What to do: Edit the listing below so that every "Where should I click to" becomes "Where do I click to", leaving everything else unchanged.

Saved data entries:
◆ ◆ ◆ ◆ ◆

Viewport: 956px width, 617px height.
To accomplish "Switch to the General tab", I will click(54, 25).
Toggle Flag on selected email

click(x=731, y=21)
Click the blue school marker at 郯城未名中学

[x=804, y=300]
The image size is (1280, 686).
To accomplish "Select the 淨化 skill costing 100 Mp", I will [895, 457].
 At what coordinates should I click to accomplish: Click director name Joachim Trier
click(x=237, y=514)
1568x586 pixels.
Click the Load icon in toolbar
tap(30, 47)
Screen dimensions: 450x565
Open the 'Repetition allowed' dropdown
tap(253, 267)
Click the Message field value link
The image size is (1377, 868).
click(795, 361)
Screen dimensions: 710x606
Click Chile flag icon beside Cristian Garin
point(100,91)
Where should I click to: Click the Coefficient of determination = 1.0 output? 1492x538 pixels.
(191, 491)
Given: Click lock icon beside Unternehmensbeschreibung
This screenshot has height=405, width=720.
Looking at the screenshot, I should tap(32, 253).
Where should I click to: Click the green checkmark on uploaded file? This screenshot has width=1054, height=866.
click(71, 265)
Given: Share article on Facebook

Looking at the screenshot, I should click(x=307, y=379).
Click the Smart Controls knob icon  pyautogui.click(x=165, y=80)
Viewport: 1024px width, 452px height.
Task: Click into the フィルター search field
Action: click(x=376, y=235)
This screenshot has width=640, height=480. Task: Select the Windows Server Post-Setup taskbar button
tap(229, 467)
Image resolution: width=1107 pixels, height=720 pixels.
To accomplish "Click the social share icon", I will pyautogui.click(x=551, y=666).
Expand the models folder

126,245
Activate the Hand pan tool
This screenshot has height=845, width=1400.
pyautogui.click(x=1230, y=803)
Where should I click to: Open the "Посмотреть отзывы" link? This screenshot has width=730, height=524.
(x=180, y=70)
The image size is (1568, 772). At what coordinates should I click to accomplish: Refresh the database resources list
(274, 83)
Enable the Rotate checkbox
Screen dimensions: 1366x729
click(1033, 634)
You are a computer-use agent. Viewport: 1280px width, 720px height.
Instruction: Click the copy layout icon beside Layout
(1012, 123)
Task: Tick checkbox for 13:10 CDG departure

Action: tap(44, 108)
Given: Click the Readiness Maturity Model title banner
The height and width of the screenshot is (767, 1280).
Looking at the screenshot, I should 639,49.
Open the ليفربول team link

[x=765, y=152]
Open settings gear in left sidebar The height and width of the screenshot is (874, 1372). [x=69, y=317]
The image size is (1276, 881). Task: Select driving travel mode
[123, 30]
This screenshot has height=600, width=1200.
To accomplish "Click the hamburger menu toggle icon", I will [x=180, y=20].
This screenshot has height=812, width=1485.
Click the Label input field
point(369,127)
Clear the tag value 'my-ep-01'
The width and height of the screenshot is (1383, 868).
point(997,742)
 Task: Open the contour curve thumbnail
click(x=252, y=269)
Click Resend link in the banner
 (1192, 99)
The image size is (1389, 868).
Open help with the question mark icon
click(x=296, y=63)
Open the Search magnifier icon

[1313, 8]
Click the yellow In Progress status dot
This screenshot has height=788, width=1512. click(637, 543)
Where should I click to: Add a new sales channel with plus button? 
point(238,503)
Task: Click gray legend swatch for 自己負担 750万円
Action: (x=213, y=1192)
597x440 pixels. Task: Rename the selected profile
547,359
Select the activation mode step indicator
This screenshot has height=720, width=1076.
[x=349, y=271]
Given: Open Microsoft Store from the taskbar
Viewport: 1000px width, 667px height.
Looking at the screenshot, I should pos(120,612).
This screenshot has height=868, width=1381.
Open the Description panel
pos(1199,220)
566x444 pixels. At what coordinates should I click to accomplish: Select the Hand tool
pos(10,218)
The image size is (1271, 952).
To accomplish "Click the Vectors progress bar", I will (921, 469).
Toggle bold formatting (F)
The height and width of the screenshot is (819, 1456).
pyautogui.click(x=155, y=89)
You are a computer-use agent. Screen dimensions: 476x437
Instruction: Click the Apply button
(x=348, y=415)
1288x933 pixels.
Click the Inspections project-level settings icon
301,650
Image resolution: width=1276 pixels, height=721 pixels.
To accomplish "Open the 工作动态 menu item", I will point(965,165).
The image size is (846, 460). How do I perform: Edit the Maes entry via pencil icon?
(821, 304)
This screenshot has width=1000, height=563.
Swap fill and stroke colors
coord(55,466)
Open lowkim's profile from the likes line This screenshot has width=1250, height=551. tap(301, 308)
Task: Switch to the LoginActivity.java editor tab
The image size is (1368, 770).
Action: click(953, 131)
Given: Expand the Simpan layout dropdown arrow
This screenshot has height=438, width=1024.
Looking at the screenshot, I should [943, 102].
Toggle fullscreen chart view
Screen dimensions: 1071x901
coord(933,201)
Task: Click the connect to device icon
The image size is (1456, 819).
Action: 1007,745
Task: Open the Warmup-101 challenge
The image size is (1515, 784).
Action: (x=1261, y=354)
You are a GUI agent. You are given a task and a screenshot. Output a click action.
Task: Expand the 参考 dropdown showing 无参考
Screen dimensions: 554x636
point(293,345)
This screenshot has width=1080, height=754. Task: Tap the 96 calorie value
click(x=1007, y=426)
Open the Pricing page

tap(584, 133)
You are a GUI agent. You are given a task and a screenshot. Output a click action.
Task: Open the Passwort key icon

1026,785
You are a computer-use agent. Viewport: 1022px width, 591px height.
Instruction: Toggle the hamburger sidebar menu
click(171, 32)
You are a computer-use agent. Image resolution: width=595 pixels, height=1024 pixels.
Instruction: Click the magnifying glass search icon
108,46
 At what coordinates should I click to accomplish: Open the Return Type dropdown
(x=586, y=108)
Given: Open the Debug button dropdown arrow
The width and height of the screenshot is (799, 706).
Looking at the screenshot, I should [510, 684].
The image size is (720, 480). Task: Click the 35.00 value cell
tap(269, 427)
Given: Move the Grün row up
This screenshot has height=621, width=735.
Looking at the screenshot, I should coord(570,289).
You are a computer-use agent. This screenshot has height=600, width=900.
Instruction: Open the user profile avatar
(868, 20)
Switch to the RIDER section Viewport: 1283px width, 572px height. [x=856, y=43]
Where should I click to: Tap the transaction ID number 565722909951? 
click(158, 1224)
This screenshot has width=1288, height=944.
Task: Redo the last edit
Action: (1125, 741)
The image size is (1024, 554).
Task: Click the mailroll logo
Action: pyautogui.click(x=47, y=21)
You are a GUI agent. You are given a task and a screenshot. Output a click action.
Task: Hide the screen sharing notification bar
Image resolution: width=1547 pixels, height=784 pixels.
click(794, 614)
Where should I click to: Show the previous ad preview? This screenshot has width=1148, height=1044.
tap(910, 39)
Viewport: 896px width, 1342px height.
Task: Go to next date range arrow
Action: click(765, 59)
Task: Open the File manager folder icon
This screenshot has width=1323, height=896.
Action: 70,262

◆ ◆ ◆ ◆ ◆

Answer to the exercise:
Viewport: 956px width, 617px height.
To accomplish "Switch to the General tab", I will click(54, 25).
Toggle Flag on selected email

click(x=731, y=21)
Click the blue school marker at 郯城未名中学

[x=804, y=300]
The image size is (1280, 686).
To accomplish "Select the 淨化 skill costing 100 Mp", I will [895, 457].
 At what coordinates should I click to accomplish: Click director name Joachim Trier
click(x=237, y=514)
1568x586 pixels.
Click the Load icon in toolbar
tap(30, 47)
Screen dimensions: 450x565
Open the 'Repetition allowed' dropdown
tap(253, 267)
Click the Message field value link
The image size is (1377, 868).
click(795, 361)
Screen dimensions: 710x606
Click Chile flag icon beside Cristian Garin
point(100,91)
Where do I click to: Click the Coefficient of determination = 1.0 output? 1492x538 pixels.
(191, 491)
Given: Click lock icon beside Unternehmensbeschreibung
This screenshot has height=405, width=720.
Looking at the screenshot, I should tap(32, 253).
Where do I click to: Click the green checkmark on uploaded file? This screenshot has width=1054, height=866.
click(71, 265)
Given: Share article on Facebook

Looking at the screenshot, I should click(x=307, y=379).
Click the Smart Controls knob icon  pyautogui.click(x=165, y=80)
Viewport: 1024px width, 452px height.
Task: Click into the フィルター search field
Action: click(x=376, y=235)
This screenshot has width=640, height=480. Task: Select the Windows Server Post-Setup taskbar button
tap(229, 467)
Image resolution: width=1107 pixels, height=720 pixels.
To accomplish "Click the social share icon", I will pyautogui.click(x=551, y=666).
Expand the models folder

126,245
Activate the Hand pan tool
This screenshot has height=845, width=1400.
pyautogui.click(x=1230, y=803)
Where do I click to: Open the "Посмотреть отзывы" link? This screenshot has width=730, height=524.
(x=180, y=70)
The image size is (1568, 772). At what coordinates should I click to accomplish: Refresh the database resources list
(274, 83)
Enable the Rotate checkbox
Screen dimensions: 1366x729
click(1033, 634)
You are a computer-use agent. Viewport: 1280px width, 720px height.
Instruction: Click the copy layout icon beside Layout
(1012, 123)
Task: Tick checkbox for 13:10 CDG departure

Action: tap(44, 108)
Given: Click the Readiness Maturity Model title banner
The height and width of the screenshot is (767, 1280).
Looking at the screenshot, I should 639,49.
Open the ليفربول team link

[x=765, y=152]
Open settings gear in left sidebar The height and width of the screenshot is (874, 1372). [x=69, y=317]
The image size is (1276, 881). Task: Select driving travel mode
[123, 30]
This screenshot has height=600, width=1200.
To accomplish "Click the hamburger menu toggle icon", I will [x=180, y=20].
This screenshot has height=812, width=1485.
Click the Label input field
point(369,127)
Clear the tag value 'my-ep-01'
The width and height of the screenshot is (1383, 868).
point(997,742)
 Task: Open the contour curve thumbnail
click(x=252, y=269)
Click Resend link in the banner
 (1192, 99)
The image size is (1389, 868).
Open help with the question mark icon
click(x=296, y=63)
Open the Search magnifier icon

[1313, 8]
Click the yellow In Progress status dot
This screenshot has height=788, width=1512. click(637, 543)
Where do I click to: Add a new sales channel with plus button? 
point(238,503)
Task: Click gray legend swatch for 自己負担 750万円
Action: (x=213, y=1192)
597x440 pixels. Task: Rename the selected profile
547,359
Select the activation mode step indicator
This screenshot has height=720, width=1076.
[x=349, y=271]
Given: Open Microsoft Store from the taskbar
Viewport: 1000px width, 667px height.
Looking at the screenshot, I should pos(120,612).
This screenshot has height=868, width=1381.
Open the Description panel
pos(1199,220)
566x444 pixels. At what coordinates should I click to accomplish: Select the Hand tool
pos(10,218)
The image size is (1271, 952).
To accomplish "Click the Vectors progress bar", I will (921, 469).
Toggle bold formatting (F)
The height and width of the screenshot is (819, 1456).
pyautogui.click(x=155, y=89)
You are a computer-use agent. Screen dimensions: 476x437
Instruction: Click the Apply button
(x=348, y=415)
1288x933 pixels.
Click the Inspections project-level settings icon
301,650
Image resolution: width=1276 pixels, height=721 pixels.
To accomplish "Open the 工作动态 menu item", I will point(965,165).
The image size is (846, 460). How do I perform: Edit the Maes entry via pencil icon?
(821, 304)
This screenshot has width=1000, height=563.
Swap fill and stroke colors
coord(55,466)
Open lowkim's profile from the likes line This screenshot has width=1250, height=551. tap(301, 308)
Task: Switch to the LoginActivity.java editor tab
The image size is (1368, 770).
Action: click(953, 131)
Given: Expand the Simpan layout dropdown arrow
This screenshot has height=438, width=1024.
Looking at the screenshot, I should [943, 102].
Toggle fullscreen chart view
Screen dimensions: 1071x901
coord(933,201)
Task: Click the connect to device icon
The image size is (1456, 819).
Action: 1007,745
Task: Open the Warmup-101 challenge
The image size is (1515, 784).
Action: (x=1261, y=354)
You are a GUI agent. You are given a task and a screenshot. Output a click action.
Task: Expand the 参考 dropdown showing 无参考
Screen dimensions: 554x636
point(293,345)
This screenshot has width=1080, height=754. Task: Tap the 96 calorie value
click(x=1007, y=426)
Open the Pricing page

tap(584, 133)
You are a GUI agent. You are given a task and a screenshot. Output a click action.
Task: Open the Passwort key icon

1026,785
You are a computer-use agent. Viewport: 1022px width, 591px height.
Instruction: Toggle the hamburger sidebar menu
click(171, 32)
You are a computer-use agent. Image resolution: width=595 pixels, height=1024 pixels.
Instruction: Click the magnifying glass search icon
108,46
 At what coordinates should I click to accomplish: Open the Return Type dropdown
(x=586, y=108)
Given: Open the Debug button dropdown arrow
The width and height of the screenshot is (799, 706).
Looking at the screenshot, I should [510, 684].
The image size is (720, 480). Task: Click the 35.00 value cell
tap(269, 427)
Given: Move the Grün row up
This screenshot has height=621, width=735.
Looking at the screenshot, I should coord(570,289).
You are a computer-use agent. This screenshot has height=600, width=900.
Instruction: Open the user profile avatar
(868, 20)
Switch to the RIDER section Viewport: 1283px width, 572px height. [x=856, y=43]
Where do I click to: Tap the transaction ID number 565722909951? 
click(158, 1224)
This screenshot has width=1288, height=944.
Task: Redo the last edit
Action: (1125, 741)
The image size is (1024, 554).
Task: Click the mailroll logo
Action: pyautogui.click(x=47, y=21)
You are a GUI agent. You are given a task and a screenshot. Output a click action.
Task: Hide the screen sharing notification bar
Image resolution: width=1547 pixels, height=784 pixels.
click(794, 614)
Where do I click to: Show the previous ad preview? This screenshot has width=1148, height=1044.
tap(910, 39)
Viewport: 896px width, 1342px height.
Task: Go to next date range arrow
Action: click(765, 59)
Task: Open the File manager folder icon
This screenshot has width=1323, height=896.
Action: 70,262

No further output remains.